● Provided entries
◇ ◇ ◇ ◇
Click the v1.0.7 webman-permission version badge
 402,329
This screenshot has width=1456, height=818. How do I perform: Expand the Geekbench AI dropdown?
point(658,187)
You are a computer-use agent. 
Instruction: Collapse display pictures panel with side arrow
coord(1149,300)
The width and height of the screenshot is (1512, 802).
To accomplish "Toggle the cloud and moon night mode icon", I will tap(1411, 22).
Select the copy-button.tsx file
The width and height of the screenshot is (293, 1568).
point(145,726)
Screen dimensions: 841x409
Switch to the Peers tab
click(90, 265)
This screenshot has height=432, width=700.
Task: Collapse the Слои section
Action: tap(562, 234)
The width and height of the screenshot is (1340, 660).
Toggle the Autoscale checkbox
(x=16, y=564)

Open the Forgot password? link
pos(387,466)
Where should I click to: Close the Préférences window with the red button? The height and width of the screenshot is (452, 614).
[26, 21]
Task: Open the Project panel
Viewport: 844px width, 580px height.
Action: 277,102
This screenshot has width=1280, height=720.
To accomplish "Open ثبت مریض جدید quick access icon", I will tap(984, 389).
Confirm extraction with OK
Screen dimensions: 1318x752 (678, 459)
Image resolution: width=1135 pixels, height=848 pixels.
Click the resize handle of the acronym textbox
◇ ◇ ◇ ◇
● What to do
Only lines with the word "icon" count here; copy every one from the records.

● Answer section
To accomplish "Toggle the cloud and moon night mode icon", I will tap(1411, 22).
To accomplish "Open ثبت مریض جدید quick access icon", I will tap(984, 389).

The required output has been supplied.